Cyber security round-up (March 2014)

CSC’s incident response. Industrial Defender acquired by Lockheed Martin. NIST’s cybersecurity framework. Scada ‘pain points.’ Rockwell on why ‘Pandora is really out of the box!’

Computer Science Corp. (CSC) is offering a cyber incident response service to clients worldwide. Following a cyber-security incident, CSC provides access to trained professionals along with technical and strategic capabilities delivered through a ‘retained pricing’ model that is claimed to lower the financial and technical risks of future incidents.

While CSC’s public sector clients have benefitted from the service for the past two decades, commercial organizations are ‘ill-equipped and unprepared for cybersecurity incidents.’ A 2013 Ponemon Institute study, ‘The Post-Breach Boom’ found that only 41% of US companies had the tools, personnel and funding to prevent breaches.

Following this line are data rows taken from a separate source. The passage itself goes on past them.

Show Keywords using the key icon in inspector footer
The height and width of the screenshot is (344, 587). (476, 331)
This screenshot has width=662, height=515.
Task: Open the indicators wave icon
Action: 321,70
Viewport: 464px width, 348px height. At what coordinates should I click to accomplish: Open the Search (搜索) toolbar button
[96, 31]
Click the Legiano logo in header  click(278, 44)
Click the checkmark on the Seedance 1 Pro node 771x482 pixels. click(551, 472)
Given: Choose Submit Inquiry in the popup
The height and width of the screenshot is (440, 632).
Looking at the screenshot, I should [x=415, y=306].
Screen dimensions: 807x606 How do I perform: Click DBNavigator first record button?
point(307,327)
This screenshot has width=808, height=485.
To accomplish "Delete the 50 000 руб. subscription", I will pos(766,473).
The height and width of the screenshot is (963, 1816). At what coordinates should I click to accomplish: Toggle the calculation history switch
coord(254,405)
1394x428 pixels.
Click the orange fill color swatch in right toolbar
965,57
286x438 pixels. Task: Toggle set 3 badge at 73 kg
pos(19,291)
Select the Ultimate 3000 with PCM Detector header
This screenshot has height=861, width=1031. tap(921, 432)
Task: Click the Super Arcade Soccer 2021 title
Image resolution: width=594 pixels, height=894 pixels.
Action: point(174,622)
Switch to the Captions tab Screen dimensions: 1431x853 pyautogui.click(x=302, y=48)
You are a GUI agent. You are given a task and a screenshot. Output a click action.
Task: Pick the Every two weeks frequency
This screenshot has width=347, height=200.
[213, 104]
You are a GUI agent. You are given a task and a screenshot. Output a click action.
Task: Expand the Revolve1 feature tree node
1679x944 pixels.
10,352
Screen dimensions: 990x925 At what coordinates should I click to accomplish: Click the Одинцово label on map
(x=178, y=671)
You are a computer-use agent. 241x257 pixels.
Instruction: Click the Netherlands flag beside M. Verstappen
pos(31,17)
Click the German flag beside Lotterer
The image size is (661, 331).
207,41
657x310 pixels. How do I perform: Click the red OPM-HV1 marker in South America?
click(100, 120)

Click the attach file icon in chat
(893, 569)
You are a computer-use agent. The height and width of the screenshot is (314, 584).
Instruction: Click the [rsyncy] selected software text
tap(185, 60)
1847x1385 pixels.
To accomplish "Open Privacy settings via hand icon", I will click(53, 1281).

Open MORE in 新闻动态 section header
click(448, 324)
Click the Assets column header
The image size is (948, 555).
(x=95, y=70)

Moreover only 39% could minimize damages if breached. CSC has teamed with Co3 Systems and Alvarez & Marsal on the new offering. More from CSC.

Lockheed Martin has acquired Industrial Defender, a provider of cyber security solutions for control systems in the oil and gas, utility and chemical industries. The terms of the agreement were not disclosed but are ‘not material to’ Lockheed’s operations.

Lockheed chairman Marillyn Hewson said, ‘ID’s experience of addressing cyber threats to industrial control systems complements our own IT cyber security expertise.’ ID CEO Brian Ahern added ‘We share a perspective on the importance of protecting critical infrastructure from an increasingly hostile landscape. Our combined capabilities make up a comprehensive suite of technology and services designed to face modern day threats to operations and the business.’

The US National Institute of Standards and Technology (NIST) has released version 1.0 of its cybersecurity framework designed to protect the nation’s financial, energy, health care and other critical systems from cyber attack. The 40 page document provides a taxonomy and mechanism for organizations to assess their current cybersecurity posture and set a ‘target state’ and a means to achieve the same. NIST has also released a roadmap document to accompany the framework.

Inductive Automation (IA) has published a Scada ‘pain point’ graphic explaining how Scada is broken and what IA’s technology does to fix it. Some 19 pain points are enumerated, including the absence of a SQL database, no support for OPC-UA and more.

Rockwell Automation and Cisco have also jumped on the cybersecurity bandwagon with a new ‘Converged plant-wide Ethernet architecture,’ as reported in a recent Control Magazine piece by Jim Montegue. This includes an amusing citation from Cisco’s Rick Esker viz., ‘With Stuxnet and its 85 families of worms, Pandora is really out of the box.’ Rick needs to re-read his classics!